Por um momento parece que
o corpo imolado será o do homem. Mas no desfecho, mais uma vez, o corpo imolado
é o feminino que, já mutilado, é sufocado. Ao sufocar o feminino a angústia se
dissipa no sonho do masculino, vendo-se cercado por pilhas de corpos femininos
que transitam sem face, sem uma identidade, sem um destino claro.
A resolução da loucura
acaba sendo a própria loucura, algo que desafia o pensamento de nós,
psicólogas e psicólogos, que nem sempre alcançaremos a dimensão criativa da mente de um ser
que transita nos limites incertos entre o real e o imaginário.
O simbólico é o que está
associado ao real na construção de uma representação. O simbólico traduz em
algo acessível o inacessível da mente. O imaginário é o espaço criativo de
construção infinita. Local onde tudo é permitido, onde a lei não é clara, onde
a ordem é e não é necessária.
Lidar com o humano, ser
portador de dimensões complementares, ao mesmo tempo que antagônicas, é um
desafio ao que se pode chamar de lucidez. Esses espaços que nos desafiam, que
nos balançam, são aqueles possíveis do humano: o bem e o mal, a dor e o prazer,
o medo e o amor que dá segurança. Saber onde um acaba e o outro começa não é
tarefa fácil. Daí a importância de cada um se converter num pesquisador de si
mesmo e traçar em si o mapa que poderá dar um suporte necessário ao trabalho
nos labirintos da mente imaginária e produtora de sentidos subjetivos que
integram a emoção e o simbólico em uma unidade subjetiva.

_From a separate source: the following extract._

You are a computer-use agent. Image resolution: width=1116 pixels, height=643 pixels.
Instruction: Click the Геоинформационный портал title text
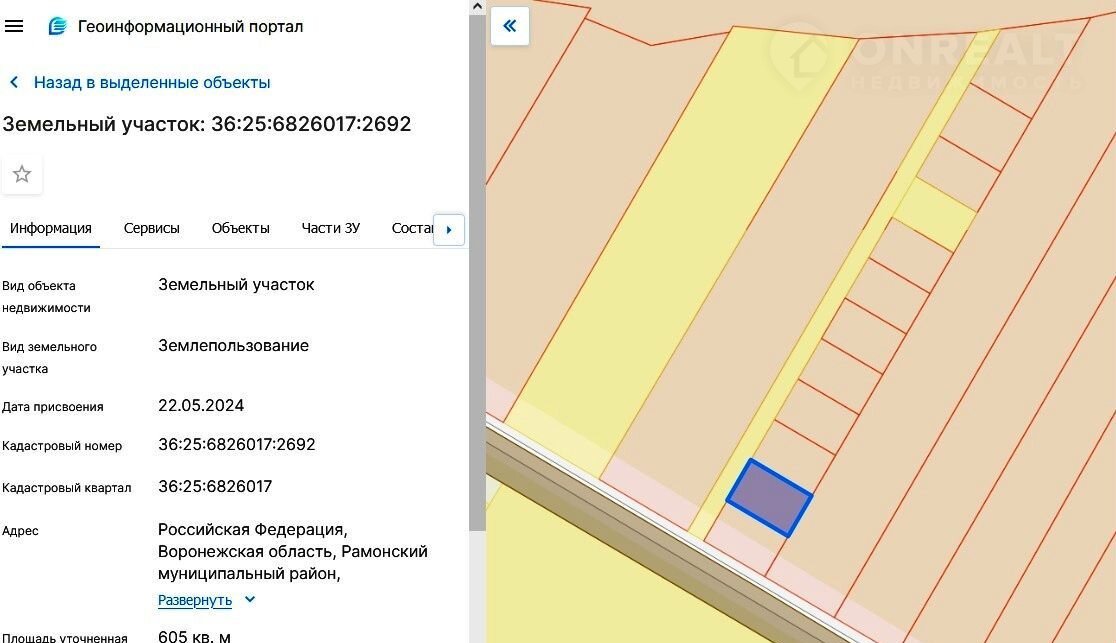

Assim, para finalizar, volto
ao meu ponto de partida: o que é o Anticristo? O que representa simbolicamente
em nossa sociedade a imagem do Anticristo? Em poucas palavras, a expressão do
medo. Qual medo? O medo da morte. E quem no filme encarnou o Anticristo?
Acredito que sociedade, a sociedade cultural-histórica. A sociedade que cria
símbolos para o bem e para o mal. No caso em específico, o papel da mulher em
nossa sociedade, ou seja, a mãe perfeita que não descuida de seu filho, a
mulher passiva que dá prazer ao macho, a mulher que, ao sentir prazer, encarna
em si o símbolo do mal, do pecado.
[1]
Notas elaboradas pela Prof. Ana Maria Orofino Teles para compor a dinâmica do
Núcleo de Estudos Psicologia e Arte, coordenado pelo Prof. João Reis, curso de Psicologia - IESB Oeste, Ceilândia, setembro/outubro de
2015. Filme debatido: Anticristo, de Lars Von Trier, 2009.